Did you know that energy and carbon reporting regulations are changing?

UK gov streamlined energy and carbon reporting1

From April 2019 the rules on energy and carbon reporting are changing. What does this mean for you and your organisation?

gary shanahan

Wednesday 21st November 2018 | 12:10 – 13:00 | Knowledge, Skills and Experience Theatre

BEIS’ Head of Business and Industrial Energy Efficiency, Tax and Reporting, Gary Shanahan will be at EMEX to offer guidance on how organisations can prepare, what will be the qualifying criteria and how the new reporting framework will benefit the companies.

There are currently around 4,000 companies (and 1,200 other public and private sector organisations) that are obliged to report their annual carbon emissions under the CRC Energy Efficiency Scheme. Under the new SECR framework, the government estimates that around 11,900 businesses will be required to report annually on their energy and carbon performance with many that will have to do it for the first time!


The Government has a number of policies in place to encourage organisations to invest in energy efficiency and decarbonisation, and individual organisations can be in the scope of multiple policies with similar levers, for example mandating reporting of energy use/ emissions or creating a price signal.

To simplify the policy landscape and reduce administrative burdens on participants, a package of changes were announced at Budget 2016, consisting of closing the CRC Energy Efficiency Scheme, increasing Climate Change Levy (CCL) rates and rebalancing these to gas, and a consultation on a streamlined energy and carbon reporting framework (SECR).

The SECR consultation built on responses from the 2015 consultation on the Business Energy Efficiency Landscape, which found significant stakeholder support for a reformed reporting framework. You can find the government’s full response on their website as well as the Final Impact Assessment

The new framework aims to reduce the overall administrative burdens on participants, whilst improving the incentive for organisations to save energy through energy efficiency – thus reducing energy bills and carbon emissions.
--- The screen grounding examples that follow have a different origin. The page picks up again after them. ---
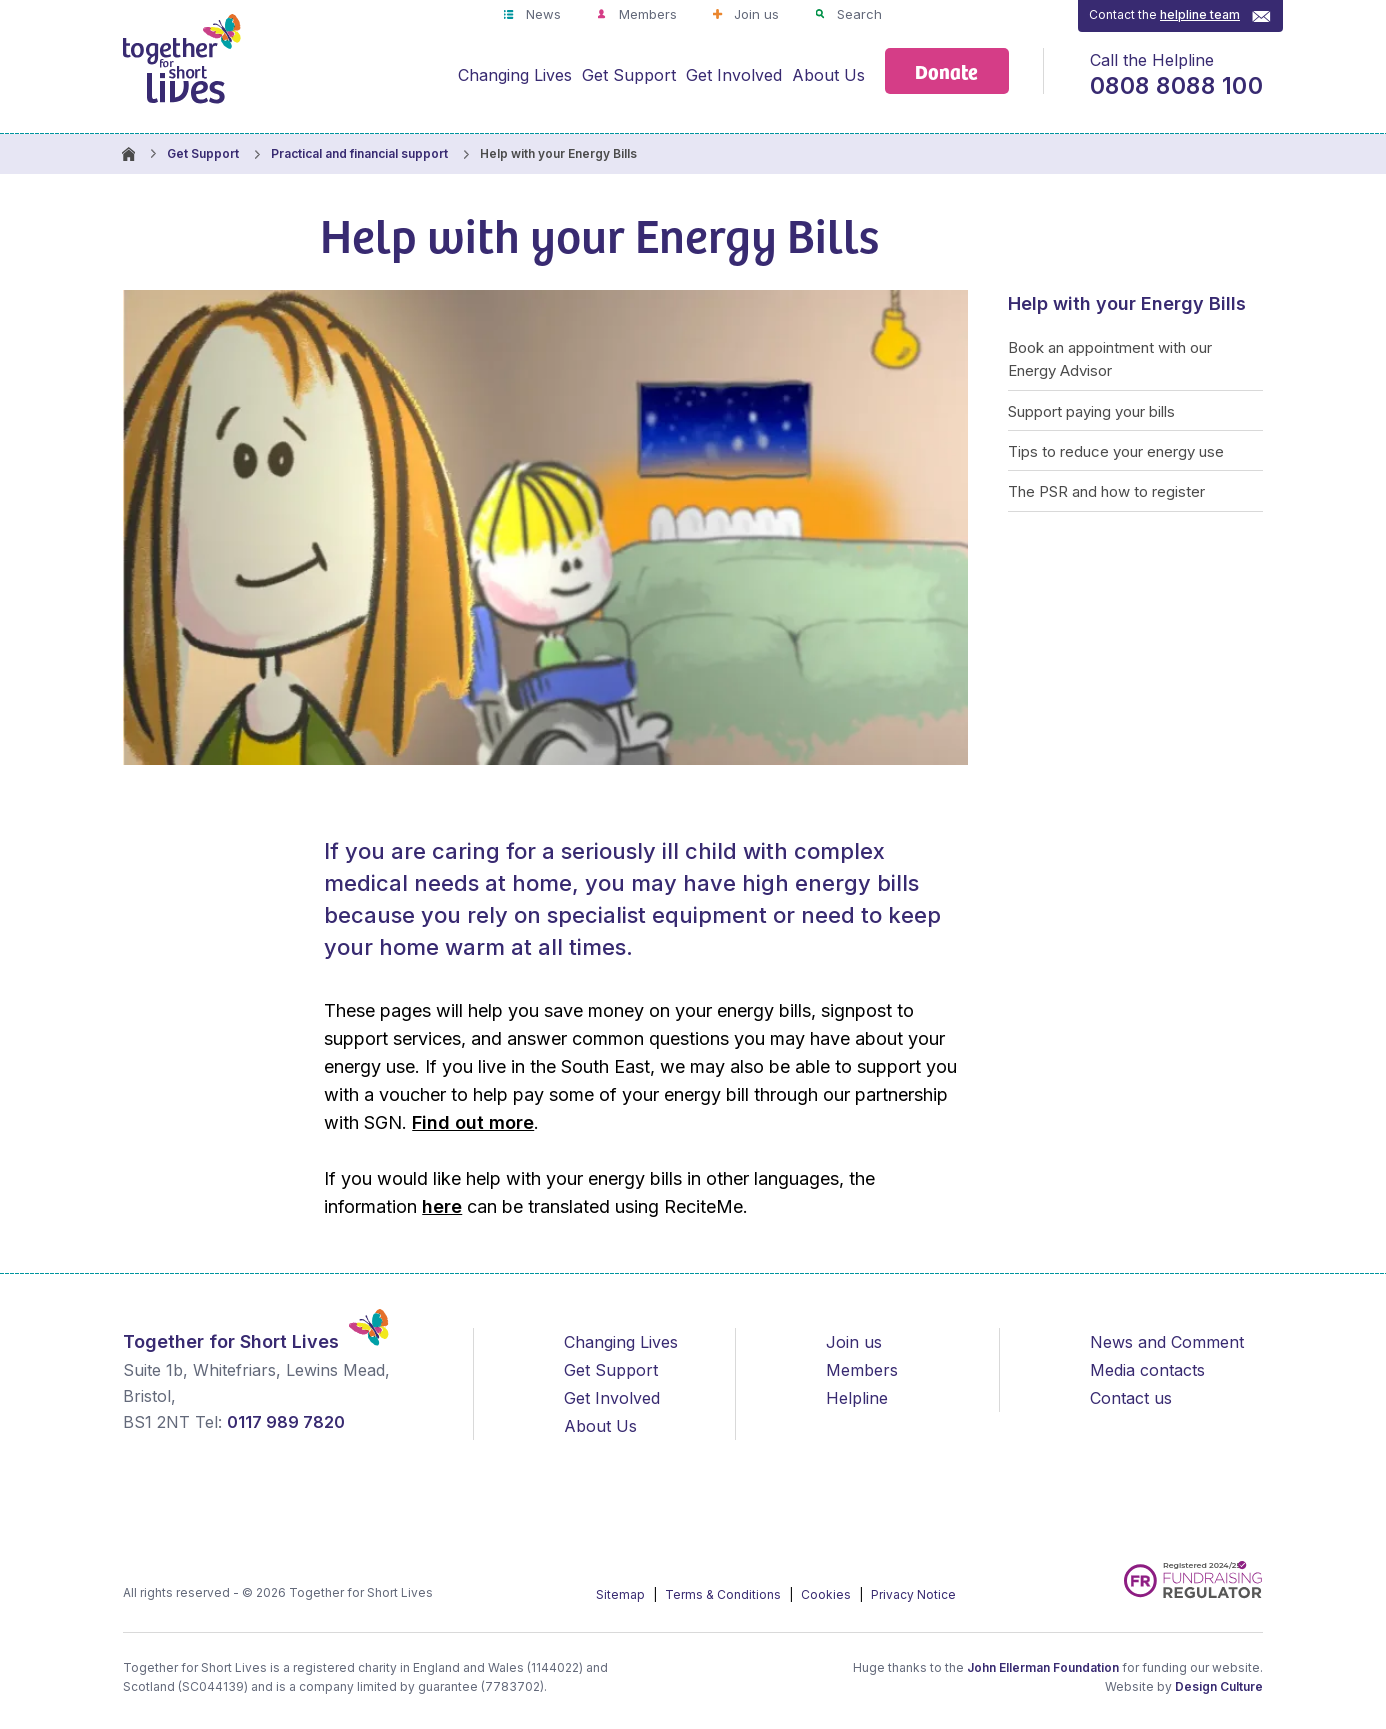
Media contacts (1147, 1370)
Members (646, 14)
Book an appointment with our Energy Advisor (1110, 359)
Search (857, 14)
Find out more (473, 1122)
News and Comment (1167, 1342)
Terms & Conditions (724, 1594)
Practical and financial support (359, 153)
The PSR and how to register (1106, 491)
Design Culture (1219, 1686)
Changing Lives (515, 75)
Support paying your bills (1091, 411)
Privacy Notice (913, 1594)
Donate (946, 70)
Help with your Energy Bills (1127, 303)
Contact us (1131, 1398)
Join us (754, 14)
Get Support (629, 75)
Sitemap (622, 1594)
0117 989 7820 (286, 1422)
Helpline (857, 1398)
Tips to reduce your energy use (1116, 451)
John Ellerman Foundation (1043, 1667)
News (541, 14)
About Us (828, 75)
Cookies (827, 1594)
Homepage (128, 154)
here (442, 1206)
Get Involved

The is objective is that the SERC framework will enable businesses and industry to improve energy efficiency at least 20% by 2030.

Proposals for mandatory carbon reporting apply to all unquoted organisations that employ at least 250 people or have an annual turnover greater than £36 million and balance sheet above £18 million. Those companies quoted on the stock exchange have been required to report on their carbon performance since 2013. Currently, such large businesses are already required to manage their energy use under the Energy Savings and Opportunity Scheme Regulations, however, there is no current requirement for public disclosure of ESOS reports.

There will, of course, be exemptions to this new reporting requirement if it would not be practical to obtain some or all of the SECR information or if directors believe disclosing information would be seriously prejudicial to the interests of the company, but this would only apply in exceptional circumstances.

Organisations that use low levels of energy will not be required to disclose if they can demonstrate that they used 40,000kWh or less over the 12 month period. For greenhouse gas emissions, Scopes 1 and 2 will be required with Scope 3 reporting remaining voluntary. For the GHG calculations, details of the methodology and a suitable carbon intensity metric is also needed. Energy in the scope of the new SECR legislation includes all UK electricity, gas, and transport (road, rail, air and shipping) energy use.

The Government argues that mandatory reporting will drive behaviour change by raising awareness of energy efficiency with organisational decision makers and increasing the importance of energy efficiency to organisations through reputational drivers. Increased transparency for investors and others will make them more able to hold companies to account.